数々の新しいメッセージを世の中に送り続けている高城 剛氏による未来予想図である。

分野的には
SECTION1 身体科学
SECTION2 科学
SECTION3 移動
SECTION4 スタイル
SECTION5 リスク
SECTION6  政治
SECTION7 経済
SECTION8 環境
と芸術の分野を除いた我々の生活のほぼ全般に関しての予測といっていい。
まあこういう類の本は、予測が外れた、だの、倫理的でない、などといった野暮なことは言わずに、おお、そういう捉え方があったのか〜、と面白がりながら読むのが良いのだが、あまりに荒唐無稽だと興醒めなもの。そのあたり高城氏の予測は、我々の凡庸な予測の、手が届きそうで届かないところにボールを落としてくれるのが見事なところである。
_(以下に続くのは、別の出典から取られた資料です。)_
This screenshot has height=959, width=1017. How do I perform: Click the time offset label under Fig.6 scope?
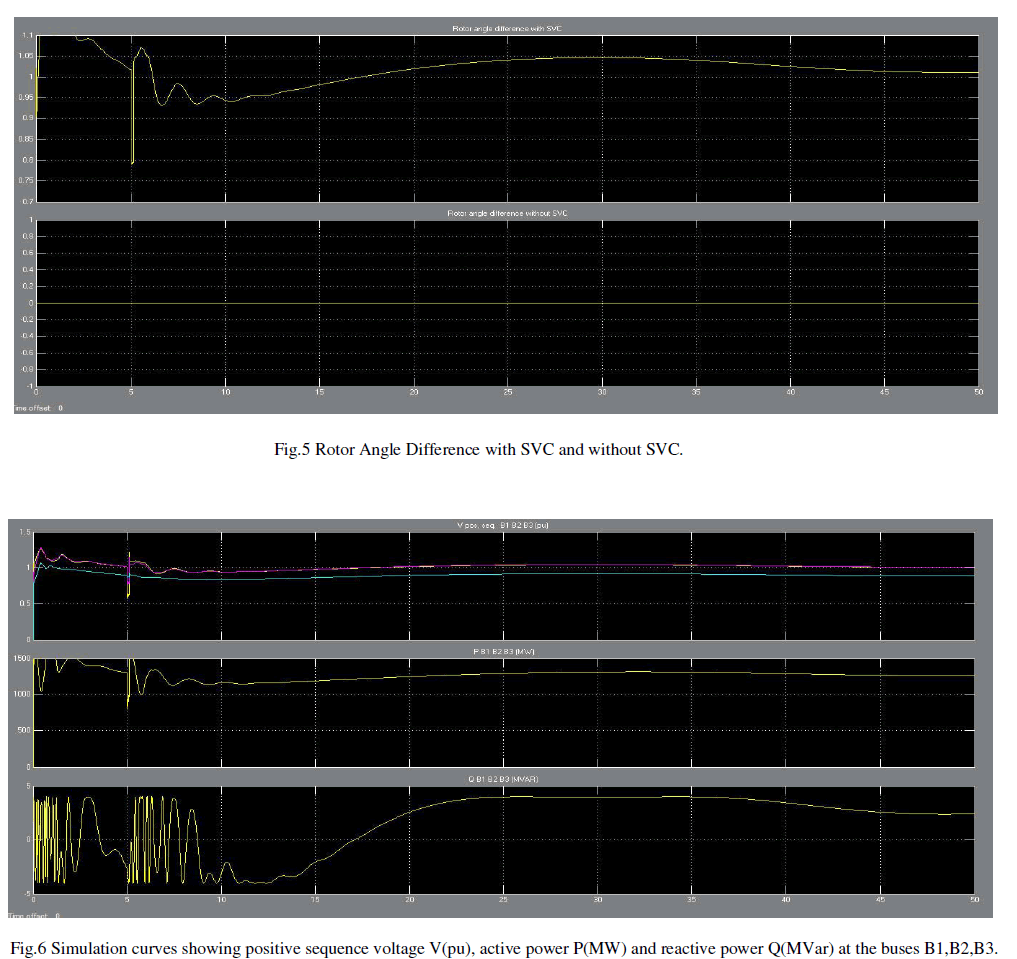pos(35,915)
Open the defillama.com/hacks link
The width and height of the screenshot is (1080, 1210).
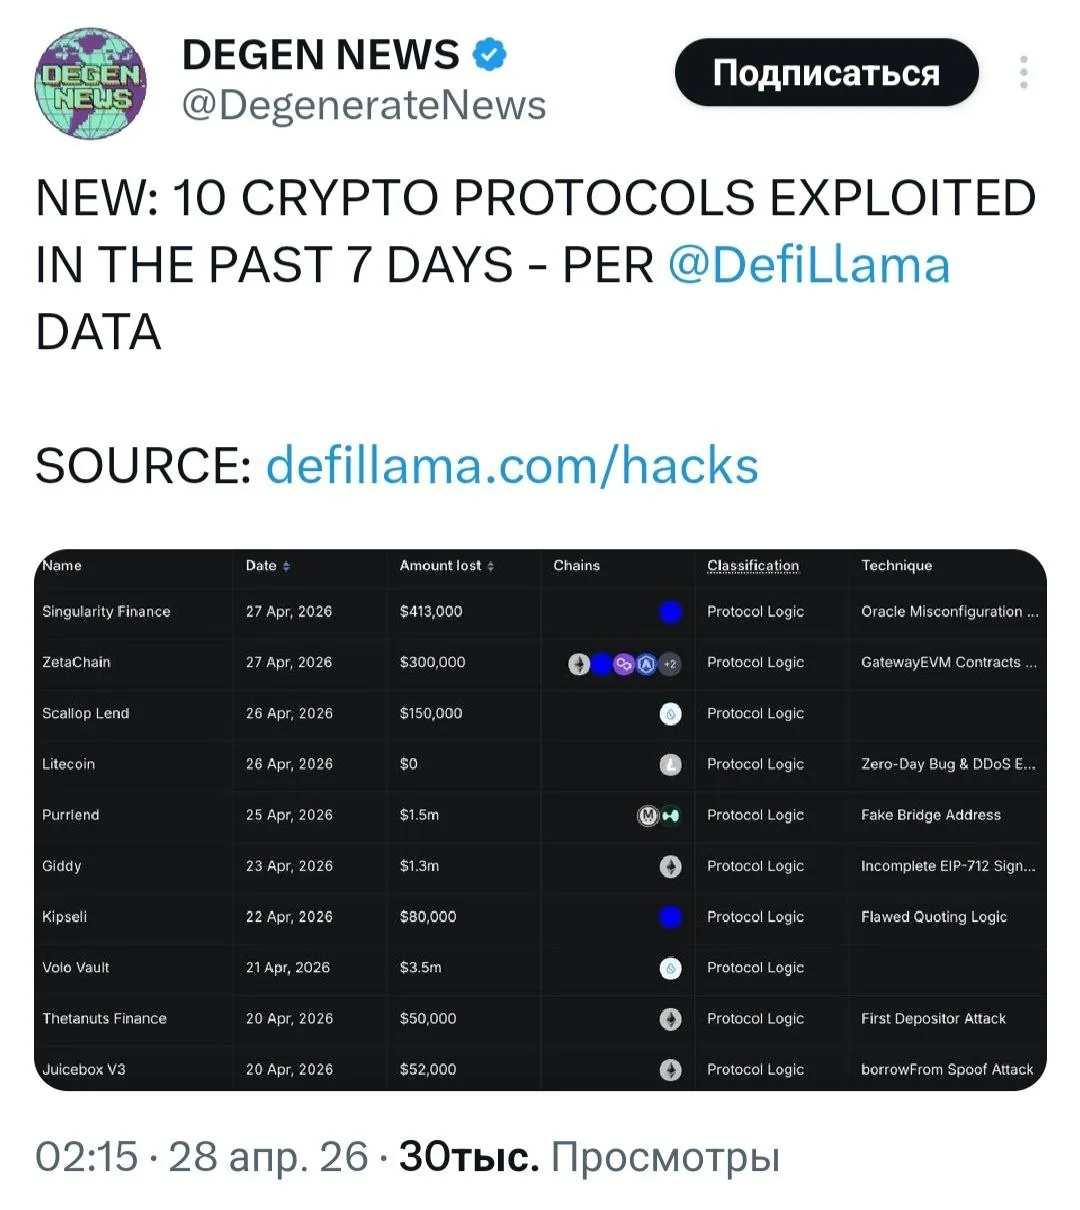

で、「予測」というものはあまり詳しくレビューしてしまうと身も蓋もなくなってしまうので、ざっくりとしたところでいうと、どうも20年後の世界は、長寿命化がすすむものの、今までの国家的な強固な縛りと保護は緩んでいき、個人は移動の自由を手に入れるも流動化はとまらない、といった感じであろうか。
そのあたりは、
12 人間不在の起業
AIが人間社会にうまく溶け込めるかどうかは、AIが古いしきたりを守っている、と表面的にはプレゼンテーションすることにかかっている。AIは人類の敵ではなく、人間以上に人間的、すなわちそれは人間以上に古いしきたりを守ることを意味し、まるで何千年も生きているおじいさんのようなキャラクターを演じるだろう
23 No move,No life
一か所に定住するのは、ビジネスチャンスも小さく、非常にリスクが高い生き方になる。・・20世紀は国境という見えない壁が強固で、移動コストも高かった。だから移動可能な人や企業に富が集中した。しかし21世紀は国家が融解して移動が大幅に自由になり、技術の進歩によって移動や通信のコストもさらに下がっていく
45 ガバメント・オプトアウト
これまで国民と国と一蓮托生の関係であった。国が順調に成長しているときはそれでもよかったが、これから、何らかの大きな転換やハードリセットが起きれば、国家の破綻に国民も巻き込まれてしまう。それを避けるために、国に対して物理的に距離を置く動きがいま広がっている。
といったあたりで示されている。
そうした中で、個人が不幸かというと
51 人生100年時代における「第二の人生」
平均寿命が82歳のいまでも、すでにリタイアした人たちは暇を持て余している。これが人生100年時代に入ったらどうなるのか。おそらく第二の人生の過ごし方が、いまよりもっと深刻な社会問題になるだろう。
ただ、裏を返せば、人生100年時代は、人生を従来の2倍楽しめる時代だといえる。僕が思うに、まずリタイアという概念がなくなる。60代で会社を定年退職してもまだピンピンしているのだから、おそらくその年齢から起業したり就職し直す人が激増する。
といった感じで、私のようなロートルの部類に入った年代にも少しは救いはあるのかも、と思うのは楽観がすぎるか・・
最後に、氏が他の著述でも主張している「地域づくりと観光」のあたりは、
86 観光都市
都市には経営センスが必要で、現代中小都市経営の中心は観光戦略だと思う。観光をきっかけに「この町はいいな」と感じてもらえれば、人が増え、投資が増え、産業が興り、産業がさらに人を呼び寄せ、地価があがることは、世界の常識である。このサイクルが回り始まれば、都市は勝手に成長していく
日本の都市を見ると観光資源はあっても、まともな観光戦略をほとんど持っていないのが現状である。
と、辛口まじりではあるが、取り上げてある。
地方創生で浮かれるのもいいが政府のタクトに踊らず、きちんと戦略を練らなば、という地方政府の関係者への檄をもって、本書のレビューは〆とするか。